■ GIVEN DATA ■
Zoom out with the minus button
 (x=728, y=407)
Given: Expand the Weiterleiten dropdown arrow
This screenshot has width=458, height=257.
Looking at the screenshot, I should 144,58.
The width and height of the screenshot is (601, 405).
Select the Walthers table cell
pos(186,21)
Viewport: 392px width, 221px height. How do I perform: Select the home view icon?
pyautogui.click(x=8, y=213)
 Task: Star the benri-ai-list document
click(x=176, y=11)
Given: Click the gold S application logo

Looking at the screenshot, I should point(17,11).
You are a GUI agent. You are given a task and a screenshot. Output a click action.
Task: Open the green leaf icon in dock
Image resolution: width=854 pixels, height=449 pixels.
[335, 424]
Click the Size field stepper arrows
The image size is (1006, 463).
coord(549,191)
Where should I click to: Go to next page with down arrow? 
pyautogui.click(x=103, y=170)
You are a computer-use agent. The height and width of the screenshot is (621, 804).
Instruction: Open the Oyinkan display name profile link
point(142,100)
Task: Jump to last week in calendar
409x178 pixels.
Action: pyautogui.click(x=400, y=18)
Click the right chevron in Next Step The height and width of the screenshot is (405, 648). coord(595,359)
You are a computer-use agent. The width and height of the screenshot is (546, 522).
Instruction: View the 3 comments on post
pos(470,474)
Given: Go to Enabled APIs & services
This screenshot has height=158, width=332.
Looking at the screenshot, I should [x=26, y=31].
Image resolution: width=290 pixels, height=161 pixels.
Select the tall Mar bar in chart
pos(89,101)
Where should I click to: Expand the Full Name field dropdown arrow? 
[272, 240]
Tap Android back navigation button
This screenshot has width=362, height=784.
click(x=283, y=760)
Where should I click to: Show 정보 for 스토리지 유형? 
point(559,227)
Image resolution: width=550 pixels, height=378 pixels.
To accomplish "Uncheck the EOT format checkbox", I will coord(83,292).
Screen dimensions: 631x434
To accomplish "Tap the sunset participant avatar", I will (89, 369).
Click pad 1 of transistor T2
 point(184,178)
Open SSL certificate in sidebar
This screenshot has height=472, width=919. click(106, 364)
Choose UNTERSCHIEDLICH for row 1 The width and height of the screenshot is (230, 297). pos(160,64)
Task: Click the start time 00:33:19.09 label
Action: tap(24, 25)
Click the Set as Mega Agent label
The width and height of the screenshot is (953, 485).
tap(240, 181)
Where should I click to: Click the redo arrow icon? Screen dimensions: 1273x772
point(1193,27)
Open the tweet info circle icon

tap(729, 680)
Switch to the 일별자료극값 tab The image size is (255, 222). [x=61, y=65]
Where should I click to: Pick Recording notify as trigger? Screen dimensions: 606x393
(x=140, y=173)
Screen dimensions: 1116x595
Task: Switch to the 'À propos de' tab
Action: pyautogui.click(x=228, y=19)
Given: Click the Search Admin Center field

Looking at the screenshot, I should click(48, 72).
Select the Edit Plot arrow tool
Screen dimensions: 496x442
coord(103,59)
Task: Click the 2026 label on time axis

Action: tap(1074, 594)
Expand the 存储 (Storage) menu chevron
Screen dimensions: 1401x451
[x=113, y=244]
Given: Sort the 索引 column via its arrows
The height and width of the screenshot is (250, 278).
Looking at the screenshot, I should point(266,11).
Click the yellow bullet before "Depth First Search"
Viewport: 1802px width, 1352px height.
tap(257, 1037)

■ EXERCISE DIRECTIONS ■
Read the entries and show each line that mentions "accomplish".

■ EXERCISE ANSWER ■
To accomplish "Uncheck the EOT format checkbox", I will coord(83,292).
To accomplish "Tap the sunset participant avatar", I will (89, 369).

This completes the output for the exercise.